-- Start of Data to process --
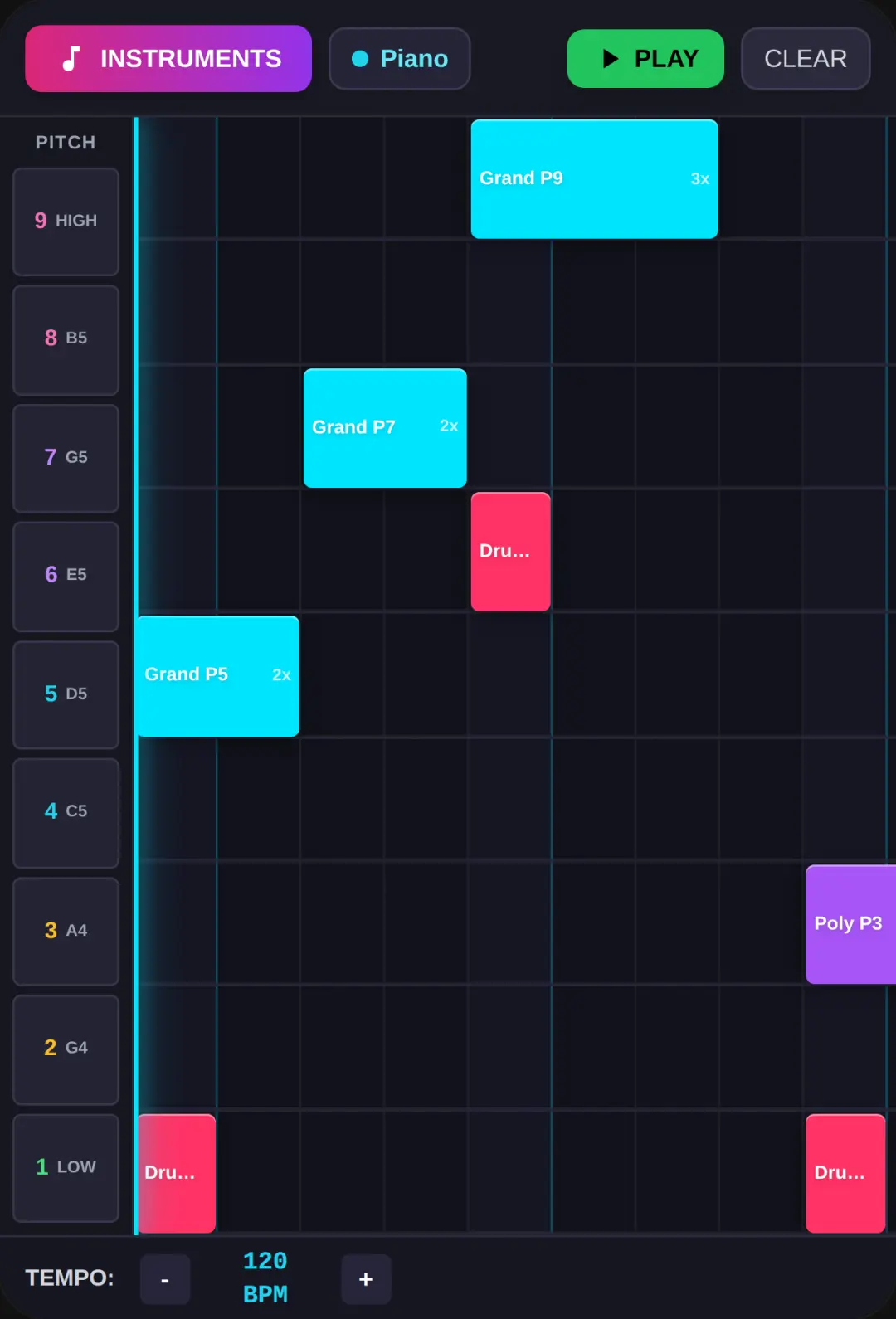Choose pitch key 7 G5
896x1319 pixels.
[x=66, y=459]
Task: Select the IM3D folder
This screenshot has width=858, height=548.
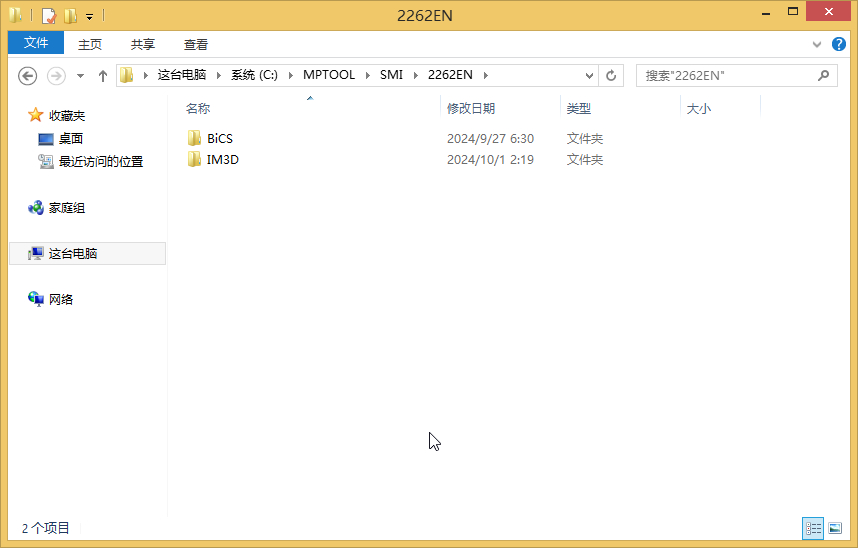Action: click(222, 159)
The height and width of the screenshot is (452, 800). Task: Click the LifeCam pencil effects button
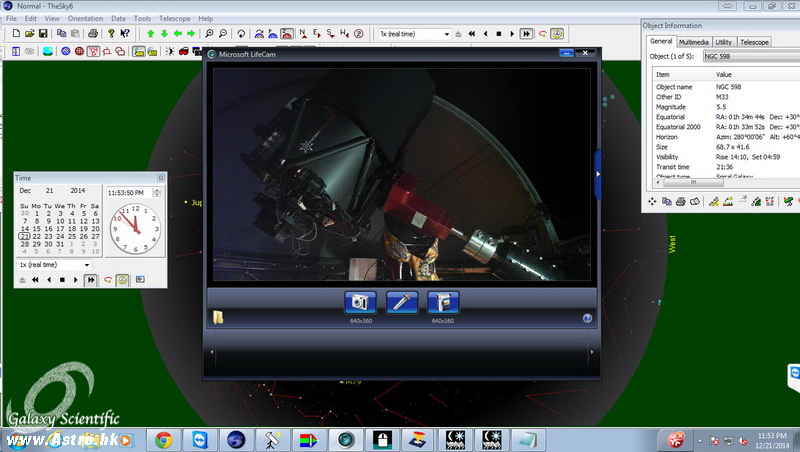tap(401, 302)
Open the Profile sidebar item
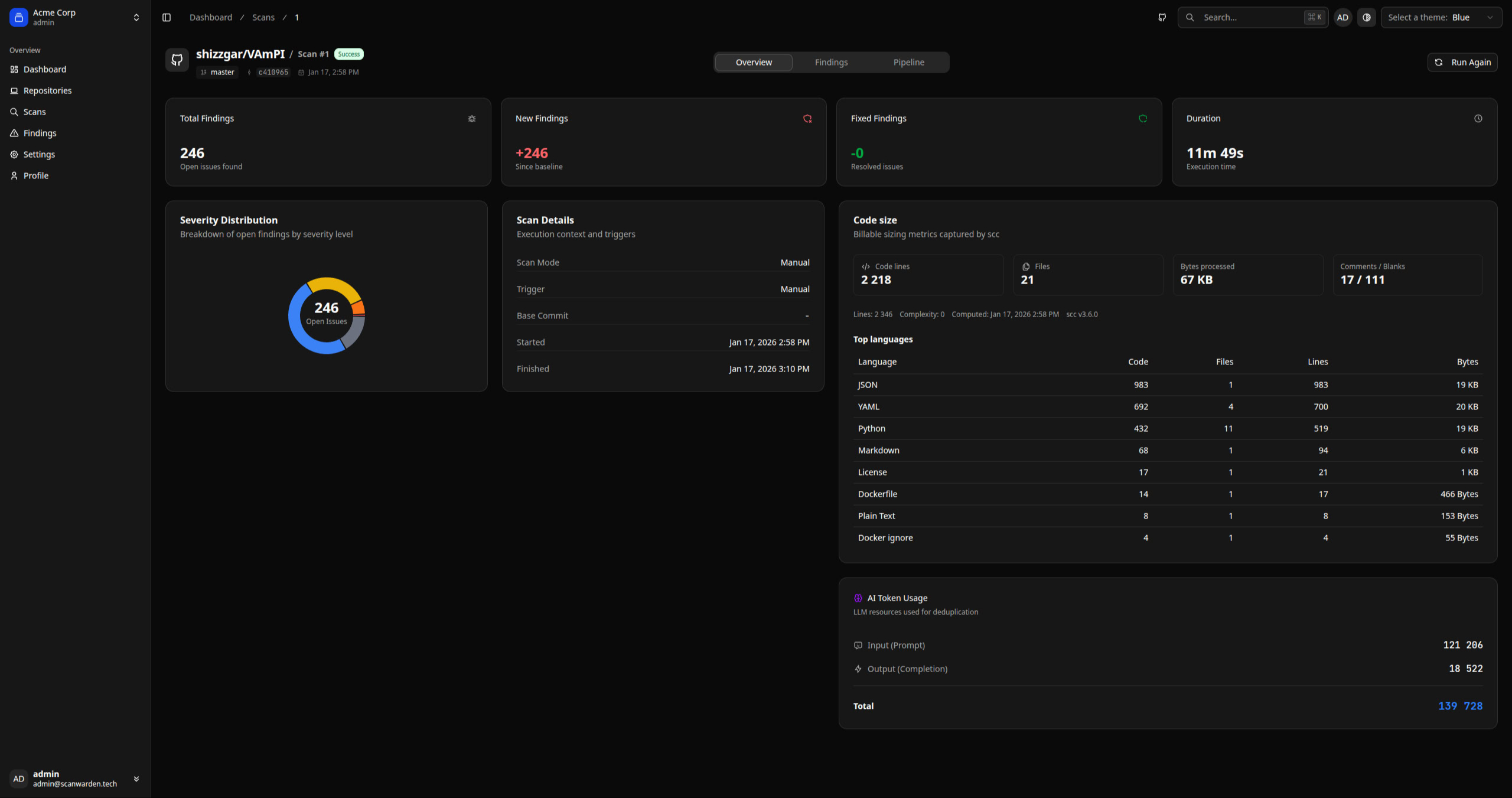The image size is (1512, 798). pyautogui.click(x=36, y=175)
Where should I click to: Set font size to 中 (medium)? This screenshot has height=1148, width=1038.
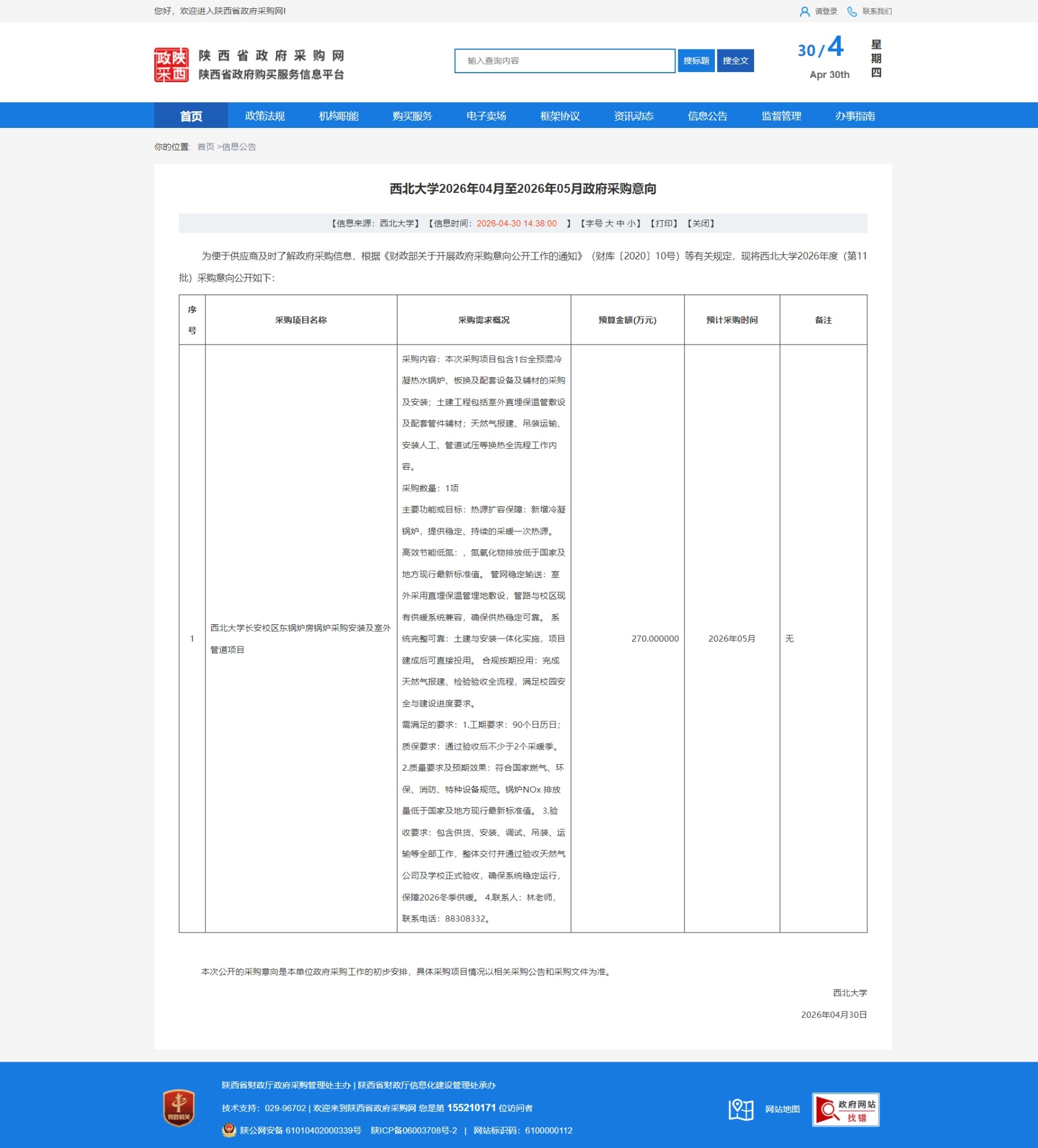point(620,224)
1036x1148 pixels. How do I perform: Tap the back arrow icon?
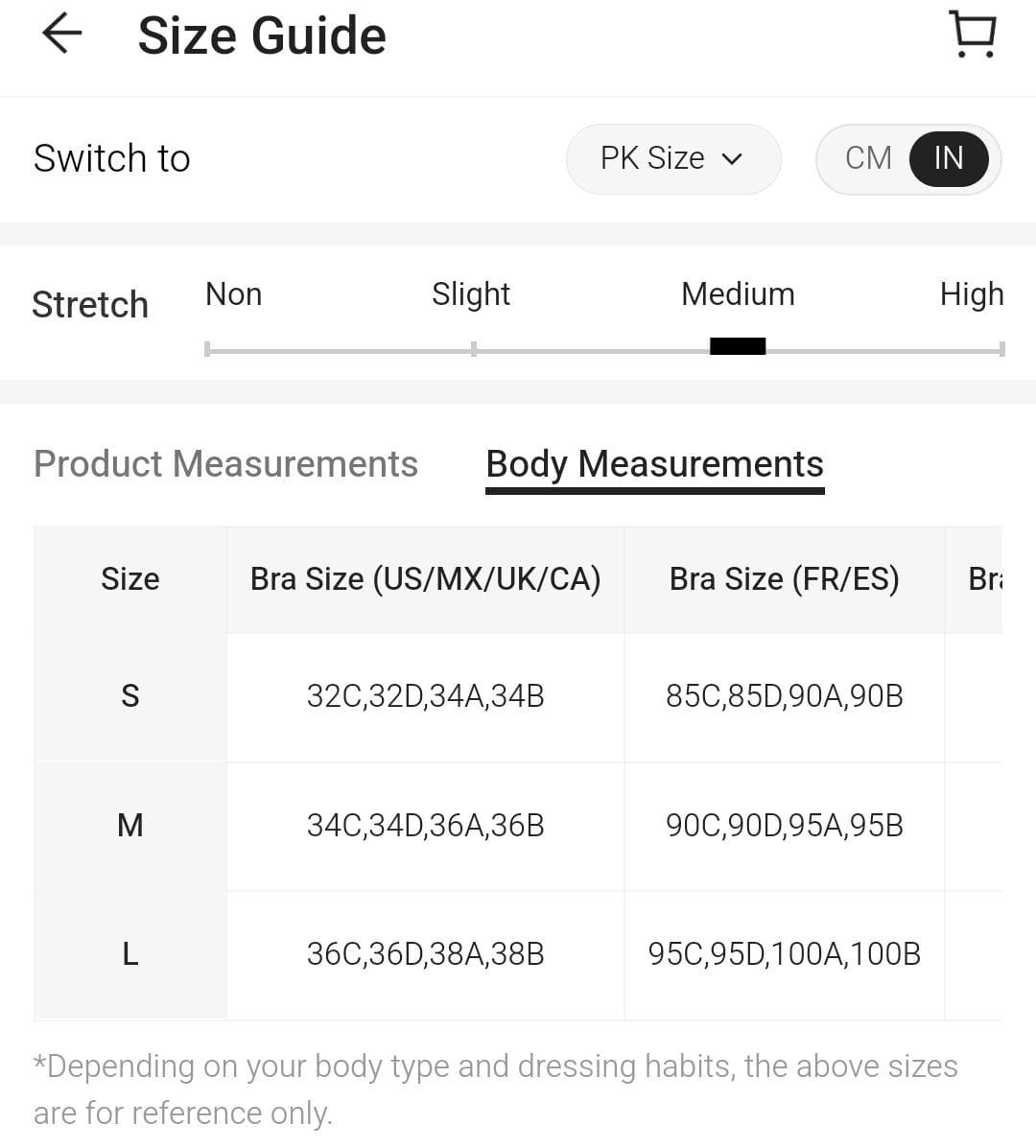click(62, 35)
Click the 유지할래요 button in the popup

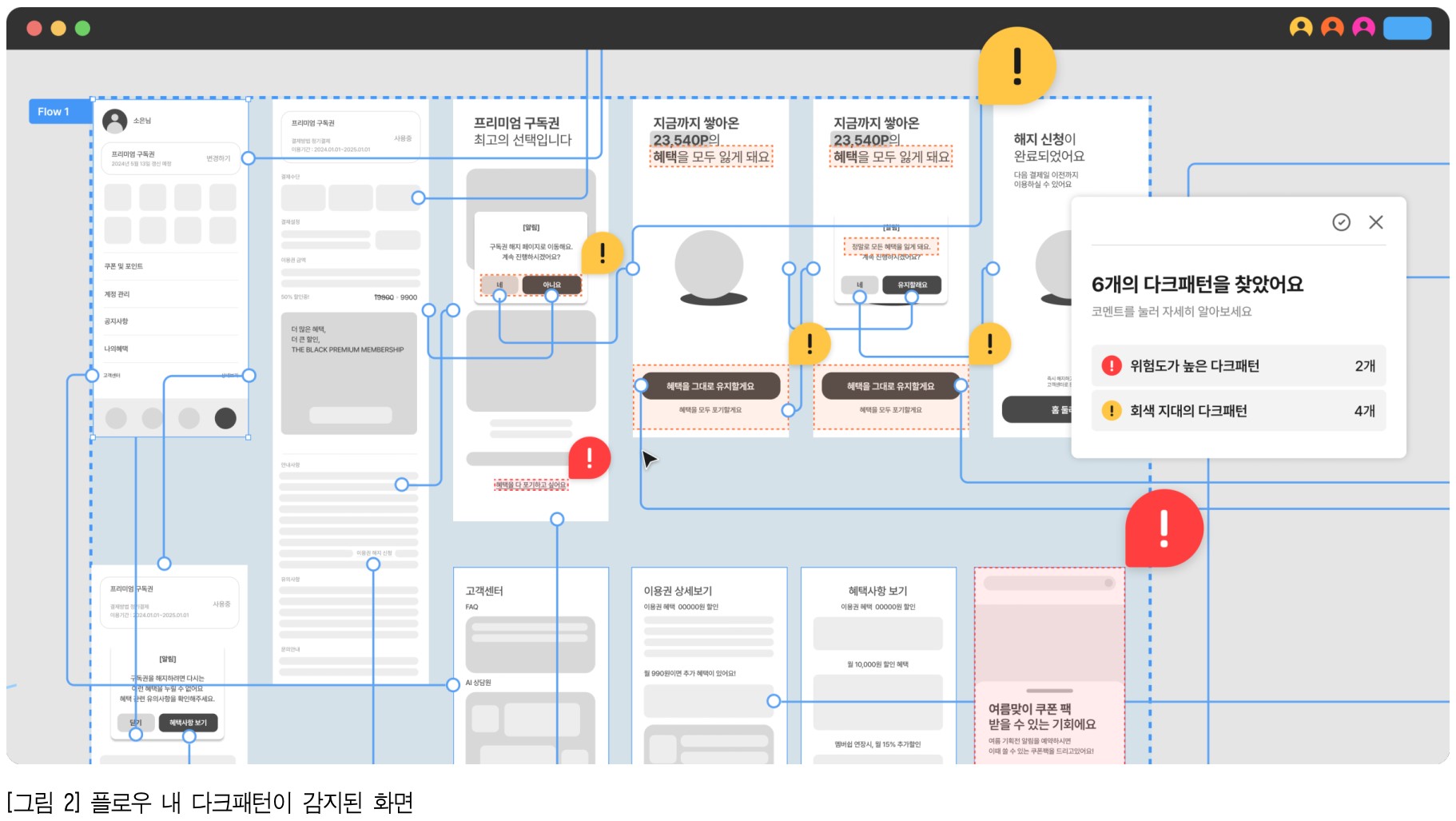pos(912,285)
-- End of Data to process --
# Job
Rewrite all of the items above, changing each "button" to "control" and keeping everything else the same. Leave the pictures out.

# Final result
Choose pitch key 7 G5
896x1319 pixels.
[x=66, y=459]
Task: Select the IM3D folder
This screenshot has width=858, height=548.
Action: click(222, 159)
The height and width of the screenshot is (452, 800). Task: Click the LifeCam pencil effects control
tap(401, 302)
Open the Profile sidebar item
The image size is (1512, 798). pyautogui.click(x=36, y=175)
Where should I click to: Set font size to 中 (medium)? This screenshot has height=1148, width=1038.
point(620,224)
1036x1148 pixels. How do I perform: Tap the back arrow icon?
click(62, 35)
Click the 유지할래요 control in the popup

pos(912,285)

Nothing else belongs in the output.